_PROBLEM SET_.
1: According to the text on the Medical Institute, Jorhat, what are graduates of the DMRHC course designated as?
2: Pick up the text on the Medical Institute, Jorhat, and continue it from its last sentence.
___ EXERCISE TEXT ___
Medical Institute, Jorhat
- Type: Medical college
- Established: 12 October 2009
- Affiliation: Srimanta Sankaradeva University of Health Sciences
- Principal: Prof. (Dr.) Saurabh Borkotoki
- Location: Jorhat, Assam, India
- Website: https://jorhatmedicalcollege.in/jmch/

= Medical Institute Jorhat =

Medical Institute, Jorhat (MIJ), is a medical institute located in Jorhat, Assam India.

The institute trains Rural Health Practitioners (RHPs), who serve as medical professionals in the rural areas at sub-centers and at the PHC level. RHPs are trained practitioners of the allopathic system of medicine.

The course offered by the institute is the Diploma in Medicine and Rural Health Care (DMRHC). The DMRHC is a 3 1/2-year medical course, now known as B.Sc. Community Health and Graduates of this course are designated as Community Health Officers (CHOs) and the CHOs are now practicing at sub-centers and PHCs in the various districts of Assam under National Health Mission (NHM) on a contractual basis. This course has now been replaced by a new course known as B.Sc. Family and Community Health and has been withdrawn from the institute.
___ PROVIDED INFORMATION ___
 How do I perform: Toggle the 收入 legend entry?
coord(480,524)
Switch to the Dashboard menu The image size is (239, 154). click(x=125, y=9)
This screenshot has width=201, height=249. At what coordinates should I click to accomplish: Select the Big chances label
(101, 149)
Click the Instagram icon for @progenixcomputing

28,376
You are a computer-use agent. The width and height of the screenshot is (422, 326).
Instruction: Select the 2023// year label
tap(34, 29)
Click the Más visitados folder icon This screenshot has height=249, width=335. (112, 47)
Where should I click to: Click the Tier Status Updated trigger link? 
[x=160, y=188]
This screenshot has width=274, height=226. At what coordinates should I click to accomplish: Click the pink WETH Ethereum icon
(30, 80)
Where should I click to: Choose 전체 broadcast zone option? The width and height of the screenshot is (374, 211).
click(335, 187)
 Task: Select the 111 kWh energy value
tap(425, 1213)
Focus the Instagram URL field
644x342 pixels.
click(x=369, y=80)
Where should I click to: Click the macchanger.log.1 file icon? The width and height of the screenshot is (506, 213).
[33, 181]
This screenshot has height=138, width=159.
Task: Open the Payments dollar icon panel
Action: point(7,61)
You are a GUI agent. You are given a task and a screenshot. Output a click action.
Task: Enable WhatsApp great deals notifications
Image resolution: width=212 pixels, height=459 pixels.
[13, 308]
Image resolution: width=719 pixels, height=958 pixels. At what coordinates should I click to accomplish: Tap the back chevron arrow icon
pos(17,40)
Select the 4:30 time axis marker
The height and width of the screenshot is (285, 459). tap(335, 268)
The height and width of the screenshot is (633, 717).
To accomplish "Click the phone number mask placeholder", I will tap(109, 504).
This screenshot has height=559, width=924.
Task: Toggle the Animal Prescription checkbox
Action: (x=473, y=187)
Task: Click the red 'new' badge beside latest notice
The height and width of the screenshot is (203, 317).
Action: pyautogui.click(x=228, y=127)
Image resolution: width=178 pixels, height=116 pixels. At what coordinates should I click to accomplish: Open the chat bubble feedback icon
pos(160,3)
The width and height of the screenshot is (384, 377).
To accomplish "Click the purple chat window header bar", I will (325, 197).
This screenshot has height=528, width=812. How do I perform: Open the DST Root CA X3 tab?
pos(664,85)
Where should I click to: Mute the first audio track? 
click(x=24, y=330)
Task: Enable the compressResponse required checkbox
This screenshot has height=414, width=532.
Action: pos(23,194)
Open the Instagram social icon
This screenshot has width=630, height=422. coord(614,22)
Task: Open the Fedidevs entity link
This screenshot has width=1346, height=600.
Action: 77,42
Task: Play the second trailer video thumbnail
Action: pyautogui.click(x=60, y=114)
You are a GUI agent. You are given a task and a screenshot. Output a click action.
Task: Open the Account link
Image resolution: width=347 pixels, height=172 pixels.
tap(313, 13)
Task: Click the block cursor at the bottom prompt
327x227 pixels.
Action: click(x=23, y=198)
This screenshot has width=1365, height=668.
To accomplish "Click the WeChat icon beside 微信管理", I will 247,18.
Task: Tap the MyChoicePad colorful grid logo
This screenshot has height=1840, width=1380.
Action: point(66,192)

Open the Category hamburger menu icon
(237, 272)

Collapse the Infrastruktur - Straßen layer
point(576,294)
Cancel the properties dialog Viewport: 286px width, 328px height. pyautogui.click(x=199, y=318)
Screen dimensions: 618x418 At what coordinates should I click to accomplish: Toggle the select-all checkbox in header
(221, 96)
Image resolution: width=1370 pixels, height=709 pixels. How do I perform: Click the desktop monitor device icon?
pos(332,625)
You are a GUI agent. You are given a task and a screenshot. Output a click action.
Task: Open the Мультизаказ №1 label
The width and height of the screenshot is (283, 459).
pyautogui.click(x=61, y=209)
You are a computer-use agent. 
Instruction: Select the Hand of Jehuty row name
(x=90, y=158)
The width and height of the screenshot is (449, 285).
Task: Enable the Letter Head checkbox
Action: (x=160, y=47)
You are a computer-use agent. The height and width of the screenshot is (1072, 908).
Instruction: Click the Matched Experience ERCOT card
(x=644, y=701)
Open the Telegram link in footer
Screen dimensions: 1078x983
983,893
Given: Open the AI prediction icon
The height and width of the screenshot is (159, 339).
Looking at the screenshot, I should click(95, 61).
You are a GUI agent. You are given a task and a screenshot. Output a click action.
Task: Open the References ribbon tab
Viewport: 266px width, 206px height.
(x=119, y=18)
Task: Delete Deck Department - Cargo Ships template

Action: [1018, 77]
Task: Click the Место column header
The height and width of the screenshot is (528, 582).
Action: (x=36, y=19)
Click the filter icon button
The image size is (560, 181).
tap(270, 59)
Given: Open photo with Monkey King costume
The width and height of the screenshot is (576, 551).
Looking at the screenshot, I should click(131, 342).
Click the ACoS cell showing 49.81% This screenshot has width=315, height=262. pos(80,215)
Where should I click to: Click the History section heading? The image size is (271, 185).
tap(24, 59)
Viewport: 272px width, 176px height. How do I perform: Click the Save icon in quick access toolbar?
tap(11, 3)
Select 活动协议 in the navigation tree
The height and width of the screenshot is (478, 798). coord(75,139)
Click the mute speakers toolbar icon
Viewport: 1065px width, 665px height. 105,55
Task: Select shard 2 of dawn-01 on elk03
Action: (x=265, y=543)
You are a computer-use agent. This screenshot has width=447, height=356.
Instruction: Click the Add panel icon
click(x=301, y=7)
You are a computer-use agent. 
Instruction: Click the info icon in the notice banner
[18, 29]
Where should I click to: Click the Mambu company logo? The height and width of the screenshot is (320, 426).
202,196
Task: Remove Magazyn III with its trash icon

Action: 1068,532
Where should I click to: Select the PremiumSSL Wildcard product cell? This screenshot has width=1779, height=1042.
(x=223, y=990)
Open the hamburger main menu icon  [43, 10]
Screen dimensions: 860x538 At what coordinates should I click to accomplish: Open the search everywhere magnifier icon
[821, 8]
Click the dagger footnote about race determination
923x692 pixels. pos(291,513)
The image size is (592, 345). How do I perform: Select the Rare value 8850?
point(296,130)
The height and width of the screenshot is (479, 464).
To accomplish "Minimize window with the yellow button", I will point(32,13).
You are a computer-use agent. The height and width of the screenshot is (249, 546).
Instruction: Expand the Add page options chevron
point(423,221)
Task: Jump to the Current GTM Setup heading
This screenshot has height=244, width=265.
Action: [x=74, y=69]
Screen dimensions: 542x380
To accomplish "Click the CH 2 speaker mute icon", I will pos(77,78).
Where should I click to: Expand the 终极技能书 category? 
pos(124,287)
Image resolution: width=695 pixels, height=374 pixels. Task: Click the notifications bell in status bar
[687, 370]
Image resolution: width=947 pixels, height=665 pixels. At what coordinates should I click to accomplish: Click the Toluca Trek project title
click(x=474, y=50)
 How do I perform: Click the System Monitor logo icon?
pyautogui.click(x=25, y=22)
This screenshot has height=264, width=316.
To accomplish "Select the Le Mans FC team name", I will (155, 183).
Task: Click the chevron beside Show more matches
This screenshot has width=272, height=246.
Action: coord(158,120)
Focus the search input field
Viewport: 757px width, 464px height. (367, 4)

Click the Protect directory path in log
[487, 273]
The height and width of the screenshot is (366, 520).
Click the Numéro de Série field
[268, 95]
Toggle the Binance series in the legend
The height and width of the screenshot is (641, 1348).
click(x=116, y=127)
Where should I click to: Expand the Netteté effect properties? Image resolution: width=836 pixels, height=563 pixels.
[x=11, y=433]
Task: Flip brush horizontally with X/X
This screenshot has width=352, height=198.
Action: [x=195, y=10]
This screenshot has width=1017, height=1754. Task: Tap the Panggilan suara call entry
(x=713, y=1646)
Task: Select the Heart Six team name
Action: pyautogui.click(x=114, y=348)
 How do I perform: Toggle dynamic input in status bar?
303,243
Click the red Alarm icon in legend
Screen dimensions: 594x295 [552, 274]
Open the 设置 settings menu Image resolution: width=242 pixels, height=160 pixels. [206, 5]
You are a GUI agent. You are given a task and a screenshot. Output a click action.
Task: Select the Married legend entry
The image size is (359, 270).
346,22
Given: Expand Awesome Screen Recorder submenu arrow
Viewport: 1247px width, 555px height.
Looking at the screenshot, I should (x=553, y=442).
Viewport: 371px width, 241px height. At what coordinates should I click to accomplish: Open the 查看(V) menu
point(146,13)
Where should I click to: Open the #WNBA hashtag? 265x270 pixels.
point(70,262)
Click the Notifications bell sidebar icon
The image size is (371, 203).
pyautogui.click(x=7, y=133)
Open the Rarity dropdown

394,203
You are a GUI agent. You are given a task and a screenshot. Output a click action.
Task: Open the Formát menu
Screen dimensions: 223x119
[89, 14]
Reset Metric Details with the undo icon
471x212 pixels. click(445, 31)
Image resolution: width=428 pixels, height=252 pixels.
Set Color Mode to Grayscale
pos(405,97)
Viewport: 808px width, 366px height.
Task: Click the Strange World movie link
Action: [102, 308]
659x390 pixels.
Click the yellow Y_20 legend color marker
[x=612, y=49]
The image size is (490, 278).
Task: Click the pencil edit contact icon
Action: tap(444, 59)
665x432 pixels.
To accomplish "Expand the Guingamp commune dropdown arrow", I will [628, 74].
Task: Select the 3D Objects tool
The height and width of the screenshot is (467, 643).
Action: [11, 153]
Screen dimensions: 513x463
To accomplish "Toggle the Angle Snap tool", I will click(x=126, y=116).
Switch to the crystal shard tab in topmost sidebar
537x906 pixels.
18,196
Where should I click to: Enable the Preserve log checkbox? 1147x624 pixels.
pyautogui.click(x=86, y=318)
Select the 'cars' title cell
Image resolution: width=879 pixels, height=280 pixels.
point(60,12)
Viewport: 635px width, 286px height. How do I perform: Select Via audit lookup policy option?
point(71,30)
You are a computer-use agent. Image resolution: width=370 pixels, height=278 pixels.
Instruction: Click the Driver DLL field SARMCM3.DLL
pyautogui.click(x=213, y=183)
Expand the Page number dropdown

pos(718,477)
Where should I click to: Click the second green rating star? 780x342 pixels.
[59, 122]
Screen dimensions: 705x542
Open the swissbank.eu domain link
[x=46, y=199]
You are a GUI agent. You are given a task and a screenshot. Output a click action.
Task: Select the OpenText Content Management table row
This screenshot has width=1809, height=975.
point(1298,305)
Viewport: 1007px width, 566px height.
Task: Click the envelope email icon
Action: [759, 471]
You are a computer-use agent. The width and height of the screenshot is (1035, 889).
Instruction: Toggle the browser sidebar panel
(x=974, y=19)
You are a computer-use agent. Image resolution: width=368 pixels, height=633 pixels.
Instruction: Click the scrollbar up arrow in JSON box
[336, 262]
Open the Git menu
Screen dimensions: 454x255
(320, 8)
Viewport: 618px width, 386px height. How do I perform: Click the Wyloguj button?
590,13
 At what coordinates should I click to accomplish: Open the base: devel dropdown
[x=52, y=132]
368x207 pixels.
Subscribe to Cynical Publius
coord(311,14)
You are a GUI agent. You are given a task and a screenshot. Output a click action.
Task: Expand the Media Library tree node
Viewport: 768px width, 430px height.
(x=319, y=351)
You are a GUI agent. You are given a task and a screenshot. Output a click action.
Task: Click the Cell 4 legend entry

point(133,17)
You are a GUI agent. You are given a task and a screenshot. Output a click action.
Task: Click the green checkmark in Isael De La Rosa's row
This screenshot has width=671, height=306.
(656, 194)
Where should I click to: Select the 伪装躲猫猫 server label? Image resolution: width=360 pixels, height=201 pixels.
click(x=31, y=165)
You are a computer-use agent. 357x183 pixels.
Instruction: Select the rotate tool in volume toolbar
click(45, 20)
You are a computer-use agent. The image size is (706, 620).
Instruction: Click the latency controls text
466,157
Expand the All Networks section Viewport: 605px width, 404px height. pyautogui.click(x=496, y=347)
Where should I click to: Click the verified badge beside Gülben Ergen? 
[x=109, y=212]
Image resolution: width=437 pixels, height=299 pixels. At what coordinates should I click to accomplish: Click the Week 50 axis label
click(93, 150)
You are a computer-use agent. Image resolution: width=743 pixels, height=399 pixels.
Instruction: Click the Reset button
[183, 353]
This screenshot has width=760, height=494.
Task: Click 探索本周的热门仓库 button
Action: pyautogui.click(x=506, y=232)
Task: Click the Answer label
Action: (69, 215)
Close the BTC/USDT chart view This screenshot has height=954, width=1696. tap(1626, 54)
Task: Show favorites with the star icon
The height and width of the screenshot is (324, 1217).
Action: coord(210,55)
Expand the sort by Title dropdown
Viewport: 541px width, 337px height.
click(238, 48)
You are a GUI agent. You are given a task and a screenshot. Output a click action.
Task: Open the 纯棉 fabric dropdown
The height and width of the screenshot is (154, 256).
___
_ANSWERS BY ITEM NUMBER_.
1: Community Health Officers (CHOs)

2:
== History ==
Prior to opening of MIJ, only three medical colleges existed: Assam Medical College (established on 3 November 1947), Gauhati Medical College (established on 20 September 1960), and Silchar Medical College (established on 15 August 1968). The government realized there was a shortage of doctors and it needed to be addressed. In 2005, Chief Minister Tarun Gogoi and Dr. Himanta Biswa Sarma, the Minister of Health and Family Welfare, decided to build three new medical colleges in Jorhat, Tezpur, and Barpeta.

Construction in Jorhat began on 1 June 2008. On 25 August 2008, the Prime Minister of India, Manmohan Singh, laid the foundation stone of the institute. On 12 October 2009, Tarun Gogoi inaugurated the hospital wing.